Saturday, June 16, 2012

^_^

I like the way you kiss me everywhere. I like it when you know I'm awake so you kiss my shoulder and neck until I turn to you and see your smiley face. I like the way you lick my face to make me laugh. I like the way you try distract me when I'm on the phone. I like the way you look at me. I like the way your hand fits across my stomach. I like the way you run your hands along my ribs and tell me that I'm tiny. I like the way you roll your eyes when I say something stupid. I like how we get on so well. I like how smart you are. I like how you're so big and how you can just throw me around. I like it when I hug you and just get lost in your chest and arms afgyuwjedfhdgyawsjk. I like the way you run your hands along my thighs, stomach and chest. I like it when I get too tired you just kiss my neck and whisper in my ear. I like going for midnight skates with you. I love your bright blue eyes. I like the way your stubble tickles my thighs. I like how we can't spoon because you're too tall but we still fit together nicely. I like how genuine and kind you are. I like how secretly you're just a big sweetheart. I like you. I don't plan on ever telling you any of this though, I'm scared of what you'd have to say. but argeudjrfthedu please be mine.

Thursday, June 7, 2012

tea and jesus

Ok so mum's being a dumb slut, I'm in chch and I like living here with my dad, I just need a job and to get into a school but that's okay. we just make cups of tea for each other and have debates about jesus.

Saturday, May 12, 2012

Ok so..

I'm just going to put my brain on this page so I can kinda get a picture of these scrambled thoughts. Ok! So I don't know whether to stay in Darwin or move back to Christchurch, if I stay here I'm going to continue schoo and my job. maybe try my luck at modelling (I doubt anyone would want me, especially with my weight and height but maybe my hair will get me some work haha) and being an odd extra in a movie every known and then but ultimately go to uni and study fine arts. (along with this, miss everyone and be sad) or in Christchurch, I'll hopefully go to Hagley, get a job, move into my sleep out and avoid contact with my dad as much as possible... Maybe try getting a tattoo apprenticeship? And after school, study fine arts at uni. (maybe not do as well but be with everyone and be happy) Can I just say that I love my mum to bits, last night we went and camped out, watched the stars, smoked and drank vodka.

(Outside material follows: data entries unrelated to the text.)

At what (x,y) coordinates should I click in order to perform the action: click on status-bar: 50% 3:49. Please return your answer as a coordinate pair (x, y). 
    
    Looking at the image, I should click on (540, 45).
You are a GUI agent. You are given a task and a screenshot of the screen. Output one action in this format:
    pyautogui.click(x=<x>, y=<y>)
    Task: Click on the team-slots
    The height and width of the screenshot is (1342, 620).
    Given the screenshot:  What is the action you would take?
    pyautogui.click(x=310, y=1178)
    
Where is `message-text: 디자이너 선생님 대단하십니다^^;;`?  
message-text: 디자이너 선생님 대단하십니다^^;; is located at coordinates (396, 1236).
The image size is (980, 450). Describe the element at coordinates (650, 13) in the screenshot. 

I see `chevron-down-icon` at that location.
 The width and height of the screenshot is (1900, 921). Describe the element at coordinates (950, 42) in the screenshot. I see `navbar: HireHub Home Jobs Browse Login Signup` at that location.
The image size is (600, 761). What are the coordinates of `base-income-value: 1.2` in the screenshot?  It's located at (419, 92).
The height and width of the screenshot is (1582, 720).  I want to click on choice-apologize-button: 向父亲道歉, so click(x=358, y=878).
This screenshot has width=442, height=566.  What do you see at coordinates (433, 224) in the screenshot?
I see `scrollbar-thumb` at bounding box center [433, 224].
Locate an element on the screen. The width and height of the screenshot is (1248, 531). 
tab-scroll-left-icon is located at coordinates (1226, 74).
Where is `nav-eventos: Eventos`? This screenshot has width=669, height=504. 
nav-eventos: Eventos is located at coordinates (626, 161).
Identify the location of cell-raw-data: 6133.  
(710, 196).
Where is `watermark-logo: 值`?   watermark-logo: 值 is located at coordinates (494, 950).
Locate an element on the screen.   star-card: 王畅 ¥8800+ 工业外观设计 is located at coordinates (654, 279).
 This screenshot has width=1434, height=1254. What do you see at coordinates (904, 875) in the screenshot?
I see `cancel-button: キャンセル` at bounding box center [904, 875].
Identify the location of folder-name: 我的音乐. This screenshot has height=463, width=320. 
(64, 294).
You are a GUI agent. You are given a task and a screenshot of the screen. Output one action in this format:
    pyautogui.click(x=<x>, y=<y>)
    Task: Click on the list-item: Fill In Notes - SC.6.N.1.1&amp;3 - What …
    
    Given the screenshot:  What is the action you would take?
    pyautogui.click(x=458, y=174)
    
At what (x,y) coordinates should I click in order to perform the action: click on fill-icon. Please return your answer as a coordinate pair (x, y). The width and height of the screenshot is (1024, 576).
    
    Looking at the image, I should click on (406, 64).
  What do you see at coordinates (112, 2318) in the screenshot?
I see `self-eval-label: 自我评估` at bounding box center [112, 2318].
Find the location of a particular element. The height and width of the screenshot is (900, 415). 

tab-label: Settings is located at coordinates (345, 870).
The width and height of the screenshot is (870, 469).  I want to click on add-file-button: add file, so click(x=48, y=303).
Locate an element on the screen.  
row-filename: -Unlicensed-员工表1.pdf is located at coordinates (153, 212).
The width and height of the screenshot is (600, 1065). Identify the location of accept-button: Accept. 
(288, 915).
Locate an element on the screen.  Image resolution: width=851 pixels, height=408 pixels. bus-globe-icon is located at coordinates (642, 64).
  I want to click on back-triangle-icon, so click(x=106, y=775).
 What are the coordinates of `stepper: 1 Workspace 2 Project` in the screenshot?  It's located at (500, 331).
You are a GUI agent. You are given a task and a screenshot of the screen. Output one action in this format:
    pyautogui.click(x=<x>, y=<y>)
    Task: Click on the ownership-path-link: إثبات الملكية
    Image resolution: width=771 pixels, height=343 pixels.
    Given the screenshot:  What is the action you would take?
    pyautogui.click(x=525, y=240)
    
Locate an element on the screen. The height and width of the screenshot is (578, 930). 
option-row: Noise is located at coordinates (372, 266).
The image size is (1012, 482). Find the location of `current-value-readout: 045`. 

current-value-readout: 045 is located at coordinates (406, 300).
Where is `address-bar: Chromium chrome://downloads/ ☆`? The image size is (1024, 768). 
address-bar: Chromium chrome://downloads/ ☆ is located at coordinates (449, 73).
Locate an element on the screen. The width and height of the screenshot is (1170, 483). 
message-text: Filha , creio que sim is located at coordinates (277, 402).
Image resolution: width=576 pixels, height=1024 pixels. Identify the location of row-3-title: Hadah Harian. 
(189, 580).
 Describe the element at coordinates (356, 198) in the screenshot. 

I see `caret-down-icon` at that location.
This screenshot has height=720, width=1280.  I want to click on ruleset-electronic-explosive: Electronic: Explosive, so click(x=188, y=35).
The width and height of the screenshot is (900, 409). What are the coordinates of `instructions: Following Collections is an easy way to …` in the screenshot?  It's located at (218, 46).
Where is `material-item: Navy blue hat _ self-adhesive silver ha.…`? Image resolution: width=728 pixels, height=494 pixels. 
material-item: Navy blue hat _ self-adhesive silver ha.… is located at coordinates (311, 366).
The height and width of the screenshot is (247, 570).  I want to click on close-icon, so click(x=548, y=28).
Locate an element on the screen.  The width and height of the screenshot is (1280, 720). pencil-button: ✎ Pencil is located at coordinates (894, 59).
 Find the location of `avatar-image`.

But I just don't feel at home here in Darwin. I have a finalised design I think for the tattoo I want when I go back to NZ in July! Super excited, I have lots of other tattoo ideas too but they can wait. What do I do?

Monday, April 16, 2012

Everyone keeps asking me if I'm okay and I thought i was okay, I don't know how people could see my saddness before I felt it, I'm numb and so confused. im not fine. I'm not okay. Please help me, just finally cracking. splitting down the middle again, fuck you for making me choose between one shut hole and the next.

Saturday, February 11, 2012

a ghostpit is where I put my negative thoughts and ideas, Vince The Skeleton is the keeper of my ghost pit.

:(

mum's left me again, I want to go home.